Segment Start: THE RECORDS
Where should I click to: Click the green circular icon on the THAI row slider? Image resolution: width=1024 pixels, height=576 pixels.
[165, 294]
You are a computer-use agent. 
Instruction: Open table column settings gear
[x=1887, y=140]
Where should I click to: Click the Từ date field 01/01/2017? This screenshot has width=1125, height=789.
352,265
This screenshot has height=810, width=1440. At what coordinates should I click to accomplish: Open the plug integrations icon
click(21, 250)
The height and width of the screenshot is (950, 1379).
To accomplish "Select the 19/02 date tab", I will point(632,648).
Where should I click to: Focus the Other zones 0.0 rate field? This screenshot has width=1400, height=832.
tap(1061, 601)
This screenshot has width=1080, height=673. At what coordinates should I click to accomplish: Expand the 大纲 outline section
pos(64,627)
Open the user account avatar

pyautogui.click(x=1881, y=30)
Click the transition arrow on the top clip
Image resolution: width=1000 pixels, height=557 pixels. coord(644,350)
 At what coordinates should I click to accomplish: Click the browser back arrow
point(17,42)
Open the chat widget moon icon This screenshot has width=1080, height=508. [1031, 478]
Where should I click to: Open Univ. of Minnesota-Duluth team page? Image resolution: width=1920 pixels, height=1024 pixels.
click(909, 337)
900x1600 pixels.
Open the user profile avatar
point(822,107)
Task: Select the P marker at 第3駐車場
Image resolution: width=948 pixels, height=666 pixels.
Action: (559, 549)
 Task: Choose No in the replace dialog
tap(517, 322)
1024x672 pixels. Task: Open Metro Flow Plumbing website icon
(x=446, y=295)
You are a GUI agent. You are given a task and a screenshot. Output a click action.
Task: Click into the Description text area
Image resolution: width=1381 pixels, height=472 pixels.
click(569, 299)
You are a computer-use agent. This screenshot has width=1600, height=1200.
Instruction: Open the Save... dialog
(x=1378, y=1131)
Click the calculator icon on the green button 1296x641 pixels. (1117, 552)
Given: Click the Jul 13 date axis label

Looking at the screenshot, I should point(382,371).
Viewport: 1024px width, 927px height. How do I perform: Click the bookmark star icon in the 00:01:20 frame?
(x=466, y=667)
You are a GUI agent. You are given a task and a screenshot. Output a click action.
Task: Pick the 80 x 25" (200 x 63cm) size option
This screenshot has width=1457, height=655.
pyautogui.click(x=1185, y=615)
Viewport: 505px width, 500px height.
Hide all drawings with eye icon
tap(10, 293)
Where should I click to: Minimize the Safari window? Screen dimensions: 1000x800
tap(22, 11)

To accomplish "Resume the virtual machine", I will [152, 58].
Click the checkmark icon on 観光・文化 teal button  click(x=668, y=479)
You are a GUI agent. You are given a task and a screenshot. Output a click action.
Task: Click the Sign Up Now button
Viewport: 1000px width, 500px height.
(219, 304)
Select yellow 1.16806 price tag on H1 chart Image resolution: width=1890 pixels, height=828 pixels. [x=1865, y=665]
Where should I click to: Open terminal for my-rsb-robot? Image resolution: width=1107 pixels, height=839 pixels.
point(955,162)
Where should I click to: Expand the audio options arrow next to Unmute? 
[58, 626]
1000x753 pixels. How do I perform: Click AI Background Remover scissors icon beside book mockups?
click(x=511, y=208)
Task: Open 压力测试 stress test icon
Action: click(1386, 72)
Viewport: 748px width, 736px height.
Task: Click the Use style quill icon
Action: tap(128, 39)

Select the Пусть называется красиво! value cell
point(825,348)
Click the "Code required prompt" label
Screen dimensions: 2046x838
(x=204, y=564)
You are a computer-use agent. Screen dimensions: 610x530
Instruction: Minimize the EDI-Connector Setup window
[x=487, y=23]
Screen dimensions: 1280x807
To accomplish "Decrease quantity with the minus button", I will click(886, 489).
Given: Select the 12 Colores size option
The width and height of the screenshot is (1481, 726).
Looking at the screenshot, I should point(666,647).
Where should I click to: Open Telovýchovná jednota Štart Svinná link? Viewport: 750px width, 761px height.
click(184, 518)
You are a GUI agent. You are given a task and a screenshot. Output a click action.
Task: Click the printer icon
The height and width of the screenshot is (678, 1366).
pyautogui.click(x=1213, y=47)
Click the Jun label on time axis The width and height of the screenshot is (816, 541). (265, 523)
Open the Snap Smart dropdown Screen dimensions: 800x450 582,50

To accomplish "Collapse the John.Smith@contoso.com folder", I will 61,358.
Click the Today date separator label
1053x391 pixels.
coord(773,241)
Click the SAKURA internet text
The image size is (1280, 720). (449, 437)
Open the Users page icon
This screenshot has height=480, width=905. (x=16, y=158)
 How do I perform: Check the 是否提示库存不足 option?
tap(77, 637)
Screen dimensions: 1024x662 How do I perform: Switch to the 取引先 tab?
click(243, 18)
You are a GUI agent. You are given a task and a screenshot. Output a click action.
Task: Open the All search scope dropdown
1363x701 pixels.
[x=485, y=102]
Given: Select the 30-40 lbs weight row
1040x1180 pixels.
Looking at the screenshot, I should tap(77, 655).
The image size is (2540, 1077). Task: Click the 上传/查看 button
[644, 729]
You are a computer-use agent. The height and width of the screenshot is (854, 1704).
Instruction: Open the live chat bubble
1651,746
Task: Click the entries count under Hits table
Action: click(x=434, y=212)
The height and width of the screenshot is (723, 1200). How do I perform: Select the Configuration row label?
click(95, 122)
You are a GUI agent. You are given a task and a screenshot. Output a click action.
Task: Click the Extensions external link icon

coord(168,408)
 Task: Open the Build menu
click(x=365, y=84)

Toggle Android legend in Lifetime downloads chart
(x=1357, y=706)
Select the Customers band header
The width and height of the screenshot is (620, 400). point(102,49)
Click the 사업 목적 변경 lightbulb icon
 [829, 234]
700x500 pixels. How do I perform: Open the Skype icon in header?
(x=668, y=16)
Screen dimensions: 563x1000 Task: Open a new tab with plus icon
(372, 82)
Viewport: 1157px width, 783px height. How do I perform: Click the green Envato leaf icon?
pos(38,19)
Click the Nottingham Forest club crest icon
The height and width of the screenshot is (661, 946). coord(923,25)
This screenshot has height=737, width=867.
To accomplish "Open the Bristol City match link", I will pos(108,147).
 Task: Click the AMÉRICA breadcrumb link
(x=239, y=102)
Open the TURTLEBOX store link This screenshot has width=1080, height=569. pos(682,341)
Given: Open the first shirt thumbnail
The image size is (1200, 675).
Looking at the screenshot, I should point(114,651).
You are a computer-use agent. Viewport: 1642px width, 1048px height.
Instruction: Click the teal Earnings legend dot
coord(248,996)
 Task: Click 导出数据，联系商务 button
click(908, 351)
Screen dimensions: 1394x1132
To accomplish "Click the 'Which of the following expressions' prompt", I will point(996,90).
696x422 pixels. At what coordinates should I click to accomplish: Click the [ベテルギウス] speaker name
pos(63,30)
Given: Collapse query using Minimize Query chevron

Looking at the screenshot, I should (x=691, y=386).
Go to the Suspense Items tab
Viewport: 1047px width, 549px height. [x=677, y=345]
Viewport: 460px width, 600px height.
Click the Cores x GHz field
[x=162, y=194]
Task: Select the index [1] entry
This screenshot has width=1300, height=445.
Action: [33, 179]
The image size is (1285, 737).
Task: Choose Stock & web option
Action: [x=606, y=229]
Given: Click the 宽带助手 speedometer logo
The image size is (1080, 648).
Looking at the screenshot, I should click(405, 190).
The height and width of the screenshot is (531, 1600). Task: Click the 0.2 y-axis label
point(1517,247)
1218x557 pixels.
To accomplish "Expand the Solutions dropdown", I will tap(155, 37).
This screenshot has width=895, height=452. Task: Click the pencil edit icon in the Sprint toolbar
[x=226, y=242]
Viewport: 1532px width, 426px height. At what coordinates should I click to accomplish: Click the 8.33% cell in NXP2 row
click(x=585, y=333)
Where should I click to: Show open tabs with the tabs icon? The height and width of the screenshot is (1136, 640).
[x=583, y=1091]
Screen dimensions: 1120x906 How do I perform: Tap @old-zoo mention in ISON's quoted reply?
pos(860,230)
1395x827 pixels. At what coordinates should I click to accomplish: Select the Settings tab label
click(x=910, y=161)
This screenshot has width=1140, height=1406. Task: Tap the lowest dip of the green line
Segment End: THE RECORDS
TASK GOAL:
Please retype the listing word for word, from its first line through the line containing "Click the calculator", and add nothing else.

TASK SOLUTION:
Where should I click to: Click the green circular icon on the THAI row slider? Image resolution: width=1024 pixels, height=576 pixels.
[165, 294]
You are a computer-use agent. 
Instruction: Open table column settings gear
[x=1887, y=140]
Where should I click to: Click the Từ date field 01/01/2017? This screenshot has width=1125, height=789.
352,265
This screenshot has height=810, width=1440. At what coordinates should I click to accomplish: Open the plug integrations icon
click(21, 250)
The height and width of the screenshot is (950, 1379).
To accomplish "Select the 19/02 date tab", I will point(632,648).
Where should I click to: Focus the Other zones 0.0 rate field? This screenshot has width=1400, height=832.
tap(1061, 601)
This screenshot has width=1080, height=673. At what coordinates should I click to accomplish: Expand the 大纲 outline section
pos(64,627)
Open the user account avatar

pyautogui.click(x=1881, y=30)
Click the transition arrow on the top clip
Image resolution: width=1000 pixels, height=557 pixels. coord(644,350)
 At what coordinates should I click to accomplish: Click the browser back arrow
point(17,42)
Open the chat widget moon icon This screenshot has width=1080, height=508. [1031, 478]
Where should I click to: Open Univ. of Minnesota-Duluth team page? Image resolution: width=1920 pixels, height=1024 pixels.
click(909, 337)
900x1600 pixels.
Open the user profile avatar
point(822,107)
Task: Select the P marker at 第3駐車場
Image resolution: width=948 pixels, height=666 pixels.
Action: (559, 549)
 Task: Choose No in the replace dialog
tap(517, 322)
1024x672 pixels. Task: Open Metro Flow Plumbing website icon
(x=446, y=295)
You are a GUI agent. You are given a task and a screenshot. Output a click action.
Task: Click into the Description text area
Image resolution: width=1381 pixels, height=472 pixels.
click(569, 299)
You are a computer-use agent. This screenshot has width=1600, height=1200.
Instruction: Open the Save... dialog
(x=1378, y=1131)
Click the calculator icon on the green button 1296x641 pixels. (1117, 552)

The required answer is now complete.